# Project: Select versus Quicksort

### Due Date

The report for this project is due November 11, 1999. You will also be asked to submit the source code for your programs online (details will be given later).

### Objective

After reading the description of the linear-time Select algorithm, Professor X made the following statement:
This algorithm is so complicated that if you were to implement it in real life it would be really slow. Even though the theoretical analysis gives it a O(n) running time, it will probably be faster to just use Quicksort.
The purpose of your project is to either support or refute Professor X's statement.

### Implementation Issues

For this project you will implement the following algorithms to find the median element in an array.

1. The deterministic linear time Select algorithm given in Chapter 10 of the textbook.

2. The randomized selection algorithm given in Chapter 10 of the textbook.

3. Using randomized Quicksort to first sort the set of numbers, then picking the middle element of the sorted array.
We fully expect that the randomized selection algorithm will the fastest of the three --- it will be used to check the other two algorithms.

In order for this to be a fair comparison, you must make each algorithm as fast as you can. The following is a minimal list of issues that you should address to make your implementation run as fast as possible:

1. The Select algorithm in the textbook groups the items into segments of 5 items each. The number 5 was chosen purely for analysis purposes. Segments of 7, 9, 11, ... would also work. You should run experiments to determine the optimal segment size.

2. The textbook does not describe exactly what happens when you recursively call Select to find the median of the medians (Step 3, page 190).
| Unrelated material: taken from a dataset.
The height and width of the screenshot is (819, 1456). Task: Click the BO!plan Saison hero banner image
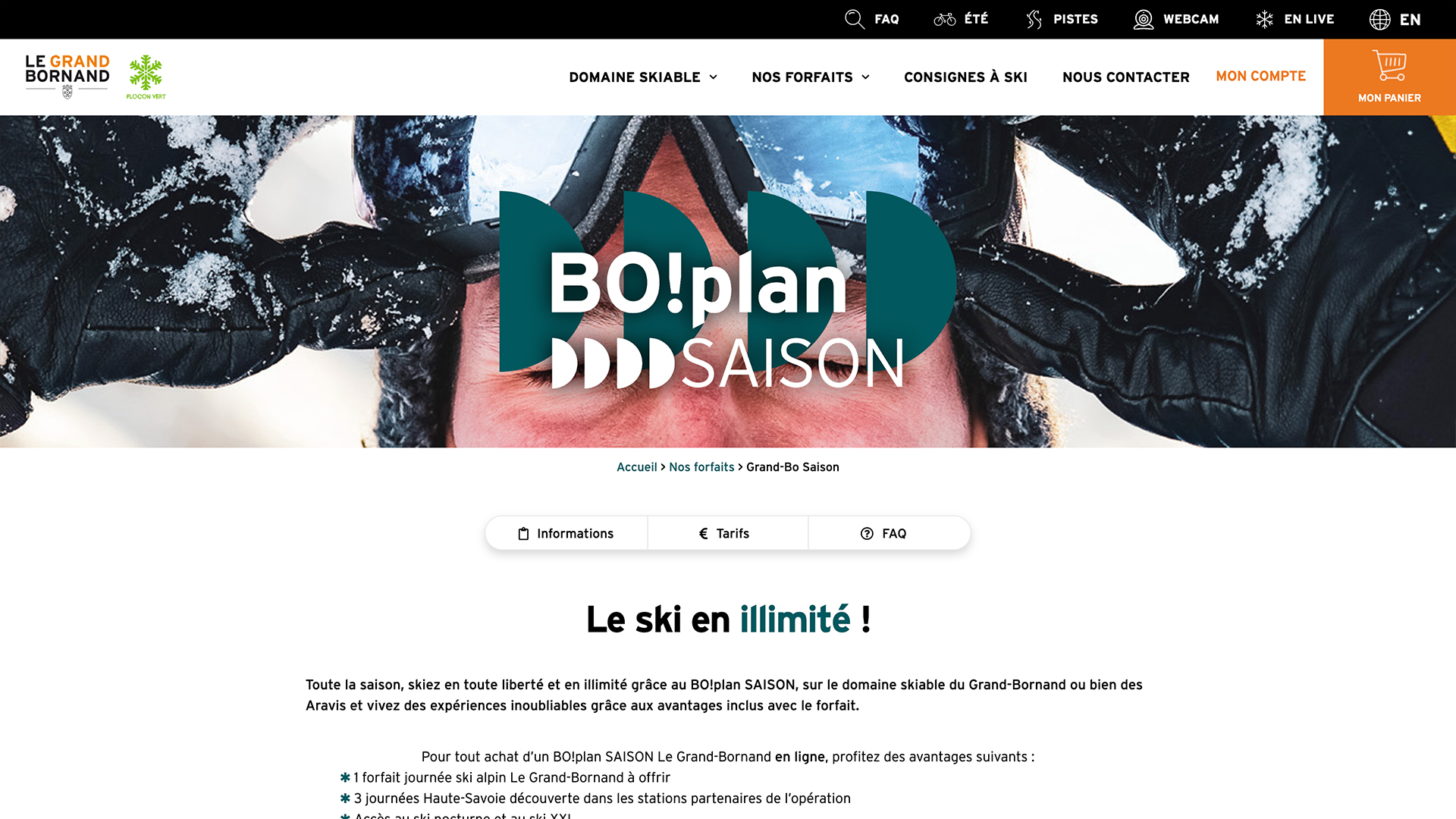coord(728,281)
You should not copy the medians of the segments into a new array. This is unnecessary and wastes a lot of time. Your implementation of Select should be flexible enough that you can use it to find the median of an array from one index to another considering only every k-th item.

3. For small arrays it will be faster to use Insertion Sort to sort the items. You should run some experiments to find the optimal size to switch over to insertion sort and use this in your running time trials.
Other implementation issues will come up as you write your programs. You must document in your report the steps you have taken to make the implementations as fast as you can.

### Data

For this project you must use "real" data. Both Quicksort and the randomized selection algorithm will use a pseudo-random number generator on your system. It is not a fair experiment to also use this generator to produce your data. Furthermore, your arrays must be large enough to be meaningful. Your arrays should contain at least tens of thousands of items. Hundreds of thousands is preferable. Your experiments should include several trials for each size.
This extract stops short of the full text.